#### [Data records]
*** Begin section ***
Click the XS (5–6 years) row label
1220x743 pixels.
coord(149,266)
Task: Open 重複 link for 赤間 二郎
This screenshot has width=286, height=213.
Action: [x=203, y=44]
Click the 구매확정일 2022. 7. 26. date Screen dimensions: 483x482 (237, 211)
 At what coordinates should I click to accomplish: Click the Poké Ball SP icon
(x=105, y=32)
*** End section ***
*** Begin section ***
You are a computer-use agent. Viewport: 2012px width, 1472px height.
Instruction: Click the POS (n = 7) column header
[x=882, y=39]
*** End section ***
*** Begin section ***
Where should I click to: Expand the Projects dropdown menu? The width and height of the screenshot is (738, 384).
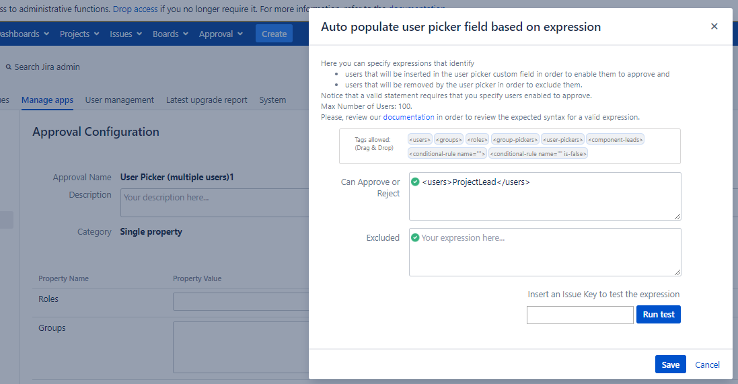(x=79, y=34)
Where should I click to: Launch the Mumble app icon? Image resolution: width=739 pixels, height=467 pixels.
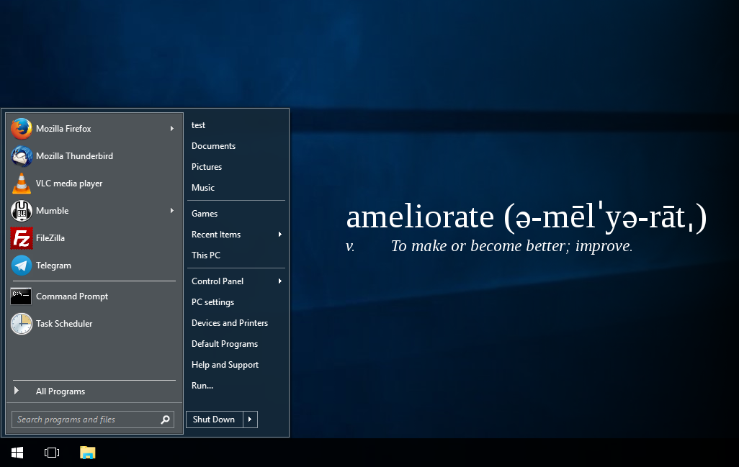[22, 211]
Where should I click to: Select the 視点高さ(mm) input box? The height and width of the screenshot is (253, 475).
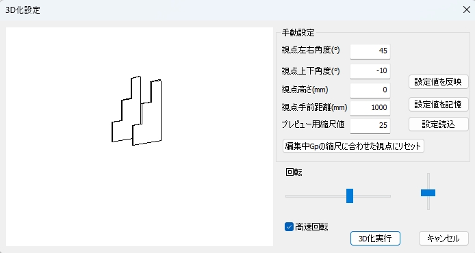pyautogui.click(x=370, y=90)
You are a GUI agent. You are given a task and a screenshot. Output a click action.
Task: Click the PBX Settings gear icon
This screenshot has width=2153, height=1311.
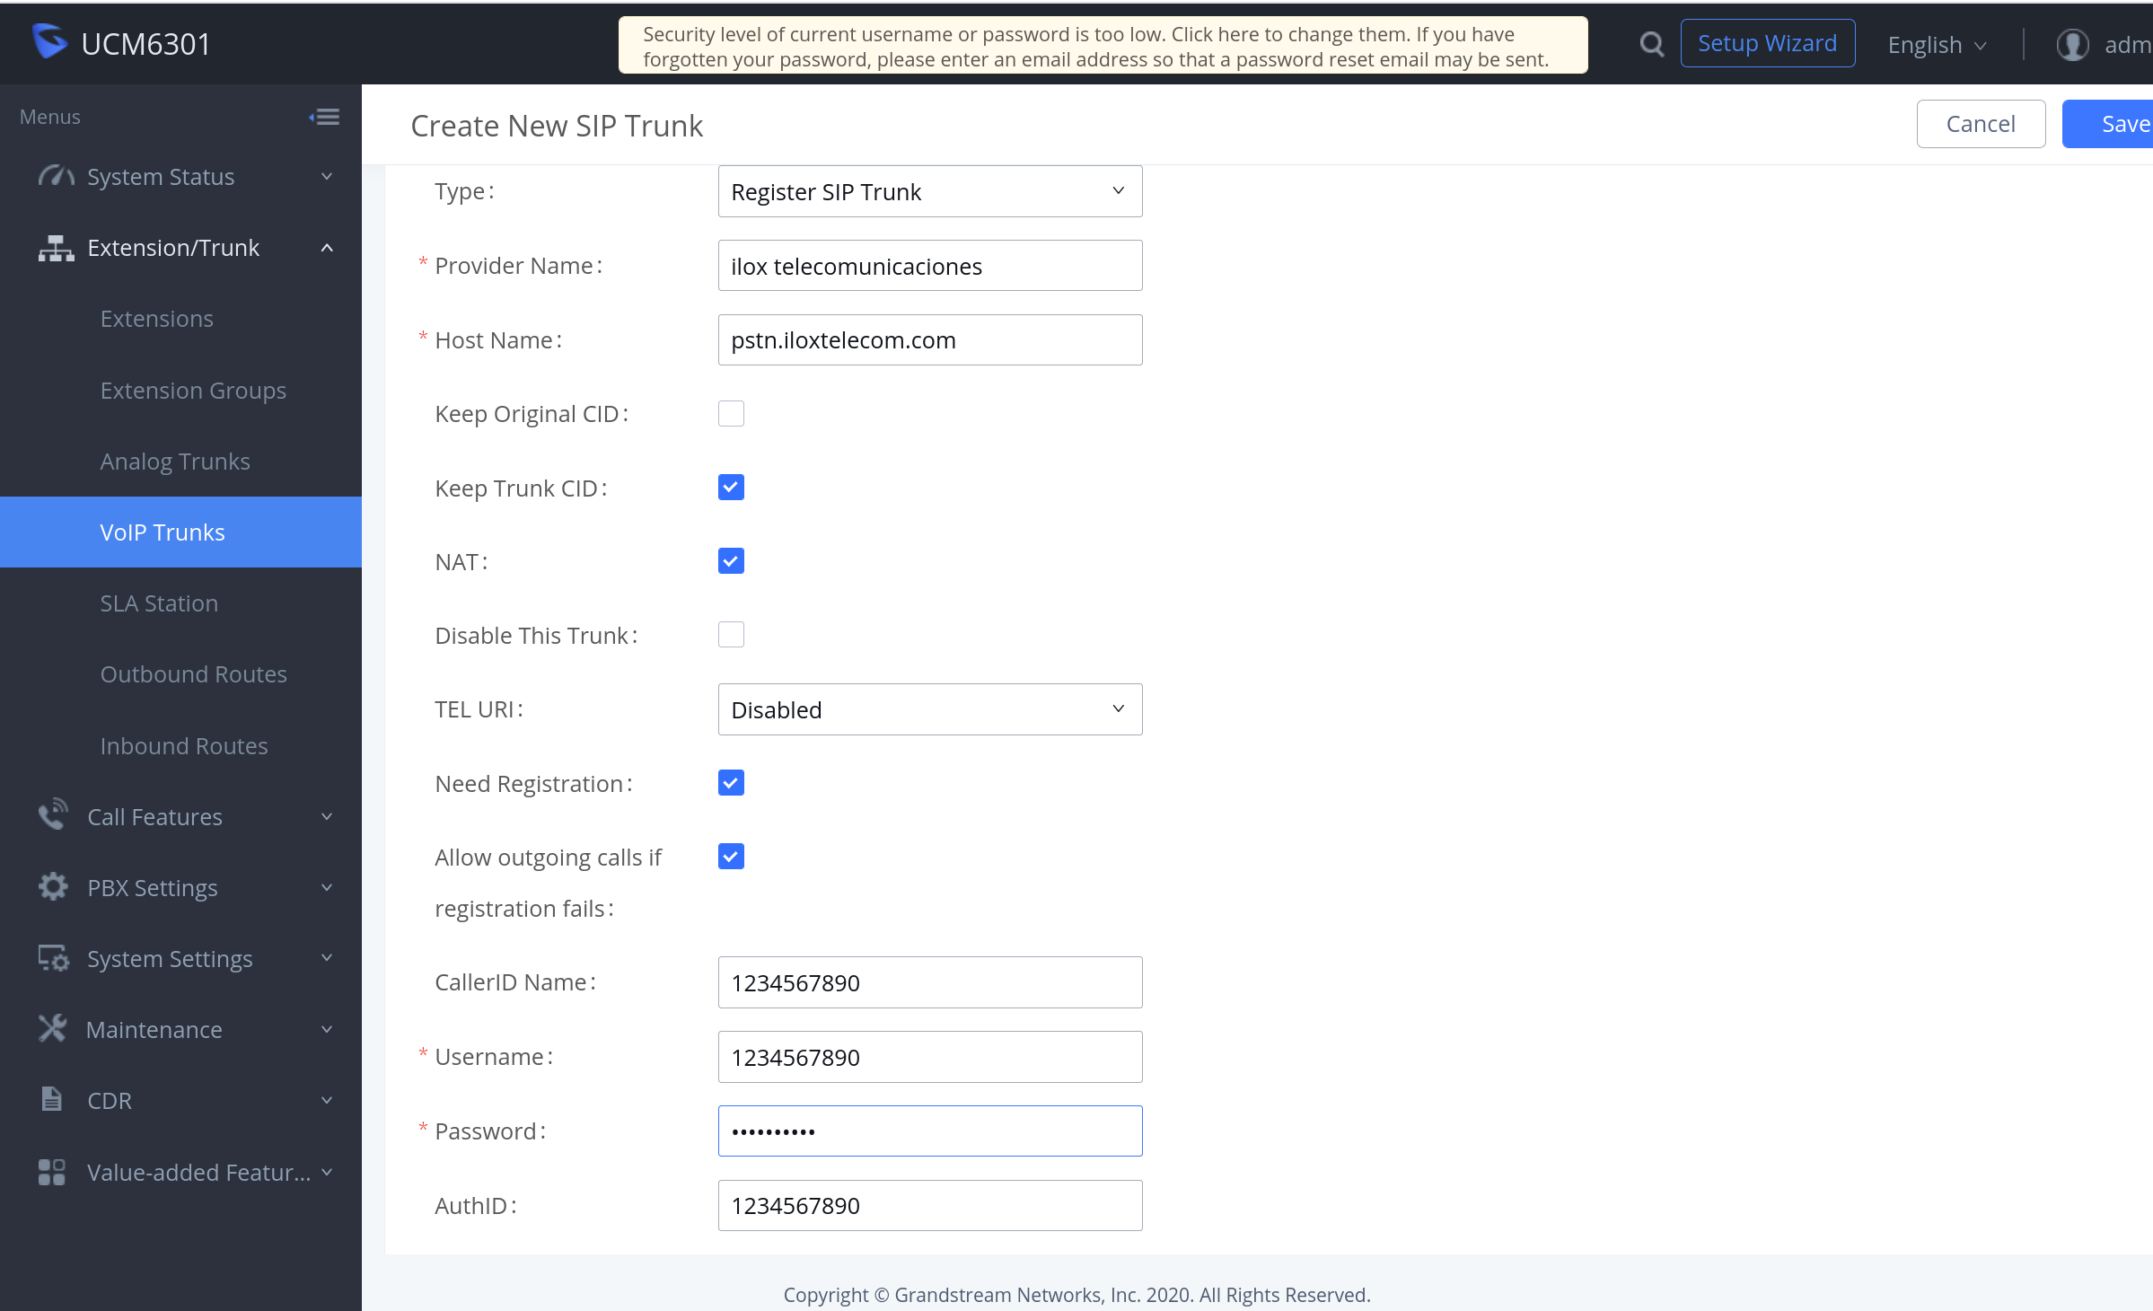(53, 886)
*** End section ***
#### [Task statement]
Pull every line containing "agent" out of the records.

#### [Written solution]
You are a computer-use agent. Viewport: 2012px width, 1472px height.
You are a GUI agent. You are given a task and a screenshot. Output a click action.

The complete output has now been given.